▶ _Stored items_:
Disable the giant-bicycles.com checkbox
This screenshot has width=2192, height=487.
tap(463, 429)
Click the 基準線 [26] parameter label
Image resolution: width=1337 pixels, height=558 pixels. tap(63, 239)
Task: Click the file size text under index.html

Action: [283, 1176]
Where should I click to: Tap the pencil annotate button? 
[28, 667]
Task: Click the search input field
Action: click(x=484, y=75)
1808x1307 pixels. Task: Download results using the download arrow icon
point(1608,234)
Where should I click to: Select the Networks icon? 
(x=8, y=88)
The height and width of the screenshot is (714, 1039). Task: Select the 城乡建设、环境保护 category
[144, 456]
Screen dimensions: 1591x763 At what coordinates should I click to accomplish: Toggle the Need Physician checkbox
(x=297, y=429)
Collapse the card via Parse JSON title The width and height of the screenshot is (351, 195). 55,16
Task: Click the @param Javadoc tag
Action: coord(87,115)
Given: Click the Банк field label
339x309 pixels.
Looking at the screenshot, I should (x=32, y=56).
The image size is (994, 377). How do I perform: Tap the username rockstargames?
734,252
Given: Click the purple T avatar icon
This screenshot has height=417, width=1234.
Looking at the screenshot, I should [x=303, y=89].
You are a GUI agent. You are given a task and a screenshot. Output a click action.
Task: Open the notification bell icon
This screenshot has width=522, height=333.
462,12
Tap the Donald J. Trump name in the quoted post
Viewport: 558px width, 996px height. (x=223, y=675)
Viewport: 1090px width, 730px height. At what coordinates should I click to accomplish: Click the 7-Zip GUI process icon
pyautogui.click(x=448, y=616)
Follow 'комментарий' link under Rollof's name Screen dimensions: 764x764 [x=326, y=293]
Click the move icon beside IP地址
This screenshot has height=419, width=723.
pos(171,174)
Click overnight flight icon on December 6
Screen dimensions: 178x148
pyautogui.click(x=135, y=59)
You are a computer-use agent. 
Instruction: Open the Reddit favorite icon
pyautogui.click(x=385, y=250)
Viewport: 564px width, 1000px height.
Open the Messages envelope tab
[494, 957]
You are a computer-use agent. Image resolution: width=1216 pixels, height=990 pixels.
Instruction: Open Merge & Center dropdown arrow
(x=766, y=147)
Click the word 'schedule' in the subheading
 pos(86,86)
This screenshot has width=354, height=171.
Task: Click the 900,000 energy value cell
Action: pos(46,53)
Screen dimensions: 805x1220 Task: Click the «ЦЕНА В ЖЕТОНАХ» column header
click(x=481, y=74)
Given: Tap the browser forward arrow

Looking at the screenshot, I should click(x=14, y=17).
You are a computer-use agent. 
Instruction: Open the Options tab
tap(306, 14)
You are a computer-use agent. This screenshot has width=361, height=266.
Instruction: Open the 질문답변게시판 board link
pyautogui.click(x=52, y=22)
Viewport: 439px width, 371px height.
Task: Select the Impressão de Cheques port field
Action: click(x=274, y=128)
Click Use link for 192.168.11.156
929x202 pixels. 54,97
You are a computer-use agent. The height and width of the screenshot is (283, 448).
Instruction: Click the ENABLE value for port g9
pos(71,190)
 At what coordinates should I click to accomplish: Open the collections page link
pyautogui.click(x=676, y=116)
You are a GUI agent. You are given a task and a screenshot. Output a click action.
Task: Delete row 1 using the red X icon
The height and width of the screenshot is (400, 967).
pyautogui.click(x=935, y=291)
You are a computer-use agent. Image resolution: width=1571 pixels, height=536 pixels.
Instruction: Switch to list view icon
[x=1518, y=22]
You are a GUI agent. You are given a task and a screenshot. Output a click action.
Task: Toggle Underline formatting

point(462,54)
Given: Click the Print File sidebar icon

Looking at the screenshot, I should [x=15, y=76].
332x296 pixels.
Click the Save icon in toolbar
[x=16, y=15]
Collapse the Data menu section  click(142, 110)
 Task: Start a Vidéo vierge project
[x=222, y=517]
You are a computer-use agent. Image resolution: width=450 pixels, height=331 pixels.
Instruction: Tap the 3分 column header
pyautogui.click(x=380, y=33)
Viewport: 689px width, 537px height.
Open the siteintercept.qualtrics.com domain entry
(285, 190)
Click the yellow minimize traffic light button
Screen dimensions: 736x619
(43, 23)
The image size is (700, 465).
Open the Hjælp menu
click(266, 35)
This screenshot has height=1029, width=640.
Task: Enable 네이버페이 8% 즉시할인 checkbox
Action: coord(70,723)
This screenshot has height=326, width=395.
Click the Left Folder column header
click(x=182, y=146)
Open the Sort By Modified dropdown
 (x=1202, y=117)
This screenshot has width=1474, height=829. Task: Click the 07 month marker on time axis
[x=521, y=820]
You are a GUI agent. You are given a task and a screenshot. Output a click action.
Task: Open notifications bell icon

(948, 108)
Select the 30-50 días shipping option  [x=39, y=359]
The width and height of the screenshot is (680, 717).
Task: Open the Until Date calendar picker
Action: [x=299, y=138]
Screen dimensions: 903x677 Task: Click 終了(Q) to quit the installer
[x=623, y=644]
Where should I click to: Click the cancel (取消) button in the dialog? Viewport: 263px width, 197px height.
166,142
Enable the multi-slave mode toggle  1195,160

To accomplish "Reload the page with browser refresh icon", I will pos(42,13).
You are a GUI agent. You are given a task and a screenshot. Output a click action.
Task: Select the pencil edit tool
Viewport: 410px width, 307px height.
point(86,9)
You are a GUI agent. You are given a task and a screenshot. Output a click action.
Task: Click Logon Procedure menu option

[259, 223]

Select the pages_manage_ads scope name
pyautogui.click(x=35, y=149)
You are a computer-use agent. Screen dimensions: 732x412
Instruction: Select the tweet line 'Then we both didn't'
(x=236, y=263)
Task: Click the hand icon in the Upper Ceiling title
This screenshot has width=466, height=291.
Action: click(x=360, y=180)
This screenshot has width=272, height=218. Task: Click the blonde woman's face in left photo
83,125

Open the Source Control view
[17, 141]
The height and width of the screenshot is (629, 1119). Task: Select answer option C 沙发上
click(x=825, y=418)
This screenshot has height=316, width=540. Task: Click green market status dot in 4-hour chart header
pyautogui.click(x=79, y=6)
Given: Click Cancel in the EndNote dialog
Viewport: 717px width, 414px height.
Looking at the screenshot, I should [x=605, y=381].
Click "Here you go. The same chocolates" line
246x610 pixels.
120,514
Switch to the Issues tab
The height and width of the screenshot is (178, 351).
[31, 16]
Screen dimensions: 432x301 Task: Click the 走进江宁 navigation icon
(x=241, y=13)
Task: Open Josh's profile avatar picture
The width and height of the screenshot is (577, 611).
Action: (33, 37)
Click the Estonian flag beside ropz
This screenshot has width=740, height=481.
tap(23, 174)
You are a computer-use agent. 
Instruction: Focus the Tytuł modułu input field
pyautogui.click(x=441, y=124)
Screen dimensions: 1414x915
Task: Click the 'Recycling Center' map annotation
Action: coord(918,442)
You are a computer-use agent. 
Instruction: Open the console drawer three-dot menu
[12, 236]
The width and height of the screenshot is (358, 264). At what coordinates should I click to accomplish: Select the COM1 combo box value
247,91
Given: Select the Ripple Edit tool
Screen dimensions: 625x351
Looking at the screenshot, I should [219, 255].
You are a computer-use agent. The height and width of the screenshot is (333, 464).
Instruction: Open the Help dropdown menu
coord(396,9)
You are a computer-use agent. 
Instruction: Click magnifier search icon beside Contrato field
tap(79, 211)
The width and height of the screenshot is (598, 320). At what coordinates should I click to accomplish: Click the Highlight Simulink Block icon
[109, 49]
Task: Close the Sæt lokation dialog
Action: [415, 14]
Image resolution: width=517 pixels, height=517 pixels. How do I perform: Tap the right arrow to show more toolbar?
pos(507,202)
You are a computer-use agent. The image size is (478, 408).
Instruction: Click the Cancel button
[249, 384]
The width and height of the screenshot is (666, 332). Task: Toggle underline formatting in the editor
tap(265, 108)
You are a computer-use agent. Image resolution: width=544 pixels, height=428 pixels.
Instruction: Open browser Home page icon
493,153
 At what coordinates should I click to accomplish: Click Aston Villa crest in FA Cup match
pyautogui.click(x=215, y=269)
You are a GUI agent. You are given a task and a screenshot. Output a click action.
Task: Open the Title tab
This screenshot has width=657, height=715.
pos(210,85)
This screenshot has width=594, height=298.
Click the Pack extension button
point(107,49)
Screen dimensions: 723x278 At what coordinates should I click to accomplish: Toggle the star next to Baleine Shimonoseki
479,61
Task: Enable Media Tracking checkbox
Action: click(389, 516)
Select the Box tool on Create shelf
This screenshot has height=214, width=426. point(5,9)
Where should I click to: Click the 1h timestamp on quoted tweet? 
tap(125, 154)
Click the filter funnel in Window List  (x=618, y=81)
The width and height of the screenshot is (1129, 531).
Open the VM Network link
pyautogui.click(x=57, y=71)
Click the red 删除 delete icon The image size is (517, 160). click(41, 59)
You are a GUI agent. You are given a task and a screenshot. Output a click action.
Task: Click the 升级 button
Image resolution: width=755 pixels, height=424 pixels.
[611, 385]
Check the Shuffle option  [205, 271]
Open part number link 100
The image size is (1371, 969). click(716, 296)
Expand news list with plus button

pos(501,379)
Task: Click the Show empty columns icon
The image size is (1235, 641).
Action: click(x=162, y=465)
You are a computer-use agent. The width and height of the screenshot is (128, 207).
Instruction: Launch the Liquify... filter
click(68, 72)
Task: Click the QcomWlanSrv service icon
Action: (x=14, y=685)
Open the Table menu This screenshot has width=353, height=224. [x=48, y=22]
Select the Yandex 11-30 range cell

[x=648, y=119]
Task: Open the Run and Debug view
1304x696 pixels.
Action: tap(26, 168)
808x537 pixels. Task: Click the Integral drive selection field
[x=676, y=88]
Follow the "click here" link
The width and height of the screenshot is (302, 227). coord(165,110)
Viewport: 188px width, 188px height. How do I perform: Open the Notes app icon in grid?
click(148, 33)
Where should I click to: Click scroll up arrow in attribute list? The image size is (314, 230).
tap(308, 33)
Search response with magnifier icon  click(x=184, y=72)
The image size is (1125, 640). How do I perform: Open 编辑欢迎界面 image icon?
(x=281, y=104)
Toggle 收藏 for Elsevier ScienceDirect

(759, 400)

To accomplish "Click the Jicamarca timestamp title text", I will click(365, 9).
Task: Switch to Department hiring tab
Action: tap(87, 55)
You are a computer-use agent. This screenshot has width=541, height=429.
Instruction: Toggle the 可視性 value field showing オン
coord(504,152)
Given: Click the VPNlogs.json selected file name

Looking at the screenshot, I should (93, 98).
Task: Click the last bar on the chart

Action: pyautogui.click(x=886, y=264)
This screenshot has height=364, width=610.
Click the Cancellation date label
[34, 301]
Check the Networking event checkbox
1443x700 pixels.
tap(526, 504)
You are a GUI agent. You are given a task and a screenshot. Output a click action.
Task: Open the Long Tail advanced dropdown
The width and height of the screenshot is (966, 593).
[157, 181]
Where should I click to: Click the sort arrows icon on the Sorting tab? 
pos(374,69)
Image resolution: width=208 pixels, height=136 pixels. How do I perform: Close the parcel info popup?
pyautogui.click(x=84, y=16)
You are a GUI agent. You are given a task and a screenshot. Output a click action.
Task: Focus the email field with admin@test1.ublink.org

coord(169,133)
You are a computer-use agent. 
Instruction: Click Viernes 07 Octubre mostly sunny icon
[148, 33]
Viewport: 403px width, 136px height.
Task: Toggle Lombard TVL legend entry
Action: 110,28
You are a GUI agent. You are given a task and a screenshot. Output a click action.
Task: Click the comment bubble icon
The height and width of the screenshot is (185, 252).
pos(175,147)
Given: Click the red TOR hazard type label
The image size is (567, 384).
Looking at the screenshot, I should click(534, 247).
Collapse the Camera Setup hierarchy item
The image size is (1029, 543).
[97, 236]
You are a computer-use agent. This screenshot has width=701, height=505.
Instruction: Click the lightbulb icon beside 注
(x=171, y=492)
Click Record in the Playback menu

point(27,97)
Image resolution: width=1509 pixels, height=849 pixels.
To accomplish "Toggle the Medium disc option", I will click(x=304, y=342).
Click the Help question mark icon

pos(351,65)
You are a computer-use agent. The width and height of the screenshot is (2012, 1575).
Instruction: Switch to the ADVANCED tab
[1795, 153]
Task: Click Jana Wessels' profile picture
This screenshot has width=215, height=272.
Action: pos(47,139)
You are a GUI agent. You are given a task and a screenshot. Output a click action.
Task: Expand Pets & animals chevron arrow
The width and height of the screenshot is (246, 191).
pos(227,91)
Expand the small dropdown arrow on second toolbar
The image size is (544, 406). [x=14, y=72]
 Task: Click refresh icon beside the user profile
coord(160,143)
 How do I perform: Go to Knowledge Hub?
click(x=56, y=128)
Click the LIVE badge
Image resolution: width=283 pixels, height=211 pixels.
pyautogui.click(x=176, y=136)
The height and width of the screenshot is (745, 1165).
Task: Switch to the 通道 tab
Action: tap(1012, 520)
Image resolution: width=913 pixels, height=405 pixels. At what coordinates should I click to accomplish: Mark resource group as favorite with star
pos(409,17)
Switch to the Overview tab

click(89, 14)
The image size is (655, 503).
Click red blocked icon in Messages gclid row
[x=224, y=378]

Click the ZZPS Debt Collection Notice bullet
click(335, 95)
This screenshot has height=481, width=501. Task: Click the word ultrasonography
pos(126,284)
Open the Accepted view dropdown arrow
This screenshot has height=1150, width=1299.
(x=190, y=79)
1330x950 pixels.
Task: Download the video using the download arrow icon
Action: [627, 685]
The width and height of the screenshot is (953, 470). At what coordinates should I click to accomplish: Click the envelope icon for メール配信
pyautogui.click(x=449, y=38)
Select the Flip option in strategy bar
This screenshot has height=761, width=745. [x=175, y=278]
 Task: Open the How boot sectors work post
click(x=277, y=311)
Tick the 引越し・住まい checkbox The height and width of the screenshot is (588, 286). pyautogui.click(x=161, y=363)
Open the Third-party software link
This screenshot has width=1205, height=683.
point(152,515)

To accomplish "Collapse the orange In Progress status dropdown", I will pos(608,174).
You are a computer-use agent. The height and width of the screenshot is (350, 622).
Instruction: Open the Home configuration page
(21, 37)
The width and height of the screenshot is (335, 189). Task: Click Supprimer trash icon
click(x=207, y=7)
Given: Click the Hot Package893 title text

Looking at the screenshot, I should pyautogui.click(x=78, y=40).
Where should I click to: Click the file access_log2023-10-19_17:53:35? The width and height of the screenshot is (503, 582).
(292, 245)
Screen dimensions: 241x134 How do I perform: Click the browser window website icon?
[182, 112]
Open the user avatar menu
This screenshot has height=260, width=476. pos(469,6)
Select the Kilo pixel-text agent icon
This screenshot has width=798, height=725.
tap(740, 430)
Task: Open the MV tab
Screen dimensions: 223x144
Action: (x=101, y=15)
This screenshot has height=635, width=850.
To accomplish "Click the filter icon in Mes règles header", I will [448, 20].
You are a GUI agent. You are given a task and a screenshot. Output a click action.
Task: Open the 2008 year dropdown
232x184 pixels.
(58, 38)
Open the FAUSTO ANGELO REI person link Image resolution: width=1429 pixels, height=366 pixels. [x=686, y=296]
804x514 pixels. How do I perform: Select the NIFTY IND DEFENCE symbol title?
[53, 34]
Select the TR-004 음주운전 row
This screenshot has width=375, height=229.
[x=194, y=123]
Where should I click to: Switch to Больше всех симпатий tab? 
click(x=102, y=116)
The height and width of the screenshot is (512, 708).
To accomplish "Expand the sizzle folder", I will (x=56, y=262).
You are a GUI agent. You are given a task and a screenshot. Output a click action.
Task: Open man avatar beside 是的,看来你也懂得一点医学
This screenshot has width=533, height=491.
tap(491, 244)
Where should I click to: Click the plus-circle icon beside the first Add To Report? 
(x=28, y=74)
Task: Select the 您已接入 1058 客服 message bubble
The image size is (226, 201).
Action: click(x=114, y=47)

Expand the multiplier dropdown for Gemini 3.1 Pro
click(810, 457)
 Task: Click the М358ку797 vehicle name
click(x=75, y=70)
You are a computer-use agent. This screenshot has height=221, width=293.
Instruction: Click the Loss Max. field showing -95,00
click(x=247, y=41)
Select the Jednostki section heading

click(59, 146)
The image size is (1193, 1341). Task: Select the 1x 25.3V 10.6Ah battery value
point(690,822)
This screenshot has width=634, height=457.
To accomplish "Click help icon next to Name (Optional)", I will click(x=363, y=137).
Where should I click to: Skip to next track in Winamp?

▶ _Task details_:
A single number is required: the count of lines in the data above that include the string "picture".

▶ _Solution to the problem_:
2